ASSIGNED TASK: Your answer should hold all lines of the entries that include the word "computer".

SOURCE INFORMATION Block Start

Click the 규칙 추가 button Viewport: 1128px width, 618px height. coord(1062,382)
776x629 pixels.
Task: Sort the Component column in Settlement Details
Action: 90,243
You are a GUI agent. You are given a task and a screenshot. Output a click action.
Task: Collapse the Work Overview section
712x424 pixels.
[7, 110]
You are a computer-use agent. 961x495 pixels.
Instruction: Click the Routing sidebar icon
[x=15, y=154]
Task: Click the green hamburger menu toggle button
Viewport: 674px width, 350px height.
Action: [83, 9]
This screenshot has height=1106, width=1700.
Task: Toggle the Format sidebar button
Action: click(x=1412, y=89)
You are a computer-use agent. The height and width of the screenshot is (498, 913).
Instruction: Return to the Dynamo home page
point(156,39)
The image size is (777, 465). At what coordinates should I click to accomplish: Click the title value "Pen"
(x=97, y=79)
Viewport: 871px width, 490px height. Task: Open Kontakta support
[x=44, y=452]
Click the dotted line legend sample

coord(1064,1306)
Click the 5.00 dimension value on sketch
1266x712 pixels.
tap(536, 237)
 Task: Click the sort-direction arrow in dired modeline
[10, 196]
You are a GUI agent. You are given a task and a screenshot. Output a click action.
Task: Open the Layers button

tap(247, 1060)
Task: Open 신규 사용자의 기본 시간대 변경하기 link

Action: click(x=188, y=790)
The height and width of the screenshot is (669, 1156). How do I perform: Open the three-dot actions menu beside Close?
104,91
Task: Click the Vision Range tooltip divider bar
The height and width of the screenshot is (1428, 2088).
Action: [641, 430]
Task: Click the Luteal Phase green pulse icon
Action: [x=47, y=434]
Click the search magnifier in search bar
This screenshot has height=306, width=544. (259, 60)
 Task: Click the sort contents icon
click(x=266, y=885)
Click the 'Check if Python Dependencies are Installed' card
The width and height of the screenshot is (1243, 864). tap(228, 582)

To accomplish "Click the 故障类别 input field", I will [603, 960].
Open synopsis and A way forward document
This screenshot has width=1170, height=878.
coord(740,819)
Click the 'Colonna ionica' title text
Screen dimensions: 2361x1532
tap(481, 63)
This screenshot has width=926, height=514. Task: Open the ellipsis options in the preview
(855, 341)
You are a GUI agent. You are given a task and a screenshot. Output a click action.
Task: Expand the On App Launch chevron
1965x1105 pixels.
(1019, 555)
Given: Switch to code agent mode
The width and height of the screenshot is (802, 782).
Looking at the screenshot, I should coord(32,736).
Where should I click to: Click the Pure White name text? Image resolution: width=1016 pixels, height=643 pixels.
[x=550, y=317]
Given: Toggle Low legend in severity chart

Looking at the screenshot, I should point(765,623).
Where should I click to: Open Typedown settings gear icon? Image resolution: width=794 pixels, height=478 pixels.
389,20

SOURCE INFORMATION Block End

SOLUTION FOR THIS EXERCISE:
You are a computer-use agent. 961x495 pixels.
You are a computer-use agent. The height and width of the screenshot is (498, 913).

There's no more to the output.